Task to carry out: The data below should be copied over with complete accuracy.

[Collected data]
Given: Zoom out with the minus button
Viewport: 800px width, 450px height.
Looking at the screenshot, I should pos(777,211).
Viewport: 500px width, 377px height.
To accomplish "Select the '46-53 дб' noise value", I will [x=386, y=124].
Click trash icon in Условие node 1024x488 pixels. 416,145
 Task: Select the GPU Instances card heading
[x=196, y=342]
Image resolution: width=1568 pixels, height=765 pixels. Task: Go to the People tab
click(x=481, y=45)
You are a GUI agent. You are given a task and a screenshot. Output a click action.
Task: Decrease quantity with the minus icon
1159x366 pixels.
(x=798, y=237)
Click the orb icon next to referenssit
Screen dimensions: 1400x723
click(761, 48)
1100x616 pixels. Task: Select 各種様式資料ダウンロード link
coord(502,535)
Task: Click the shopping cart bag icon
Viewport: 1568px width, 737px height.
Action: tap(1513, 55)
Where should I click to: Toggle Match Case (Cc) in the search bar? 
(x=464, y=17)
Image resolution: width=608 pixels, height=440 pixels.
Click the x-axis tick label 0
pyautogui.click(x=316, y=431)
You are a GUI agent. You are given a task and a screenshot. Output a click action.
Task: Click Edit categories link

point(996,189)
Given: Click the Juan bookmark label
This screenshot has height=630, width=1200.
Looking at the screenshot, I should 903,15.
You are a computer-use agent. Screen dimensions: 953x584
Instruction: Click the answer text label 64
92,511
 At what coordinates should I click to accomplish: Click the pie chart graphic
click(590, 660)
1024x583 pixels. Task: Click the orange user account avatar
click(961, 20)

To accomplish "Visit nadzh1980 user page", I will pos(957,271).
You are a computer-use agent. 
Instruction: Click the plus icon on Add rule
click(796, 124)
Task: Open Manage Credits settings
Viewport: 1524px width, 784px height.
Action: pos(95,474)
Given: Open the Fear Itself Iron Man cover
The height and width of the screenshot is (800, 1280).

Exercise response:
Given: Zoom out with the minus button
Viewport: 800px width, 450px height.
Looking at the screenshot, I should pos(777,211).
Viewport: 500px width, 377px height.
To accomplish "Select the '46-53 дб' noise value", I will [x=386, y=124].
Click trash icon in Условие node 1024x488 pixels. 416,145
 Task: Select the GPU Instances card heading
[x=196, y=342]
Image resolution: width=1568 pixels, height=765 pixels. Task: Go to the People tab
click(x=481, y=45)
You are a GUI agent. You are given a task and a screenshot. Output a click action.
Task: Decrease quantity with the minus icon
1159x366 pixels.
(x=798, y=237)
Click the orb icon next to referenssit
Screen dimensions: 1400x723
click(761, 48)
1100x616 pixels. Task: Select 各種様式資料ダウンロード link
coord(502,535)
Task: Click the shopping cart bag icon
Viewport: 1568px width, 737px height.
Action: tap(1513, 55)
Where should I click to: Toggle Match Case (Cc) in the search bar? 
(x=464, y=17)
Image resolution: width=608 pixels, height=440 pixels.
Click the x-axis tick label 0
pyautogui.click(x=316, y=431)
You are a GUI agent. You are given a task and a screenshot. Output a click action.
Task: Click Edit categories link

point(996,189)
Given: Click the Juan bookmark label
This screenshot has height=630, width=1200.
Looking at the screenshot, I should 903,15.
You are a computer-use agent. Screen dimensions: 953x584
Instruction: Click the answer text label 64
92,511
 At what coordinates should I click to accomplish: Click the pie chart graphic
click(590, 660)
1024x583 pixels. Task: Click the orange user account avatar
click(961, 20)

To accomplish "Visit nadzh1980 user page", I will pos(957,271).
You are a computer-use agent. 
Instruction: Click the plus icon on Add rule
click(796, 124)
Task: Open Manage Credits settings
Viewport: 1524px width, 784px height.
Action: pos(95,474)
Given: Open the Fear Itself Iron Man cover
The height and width of the screenshot is (800, 1280).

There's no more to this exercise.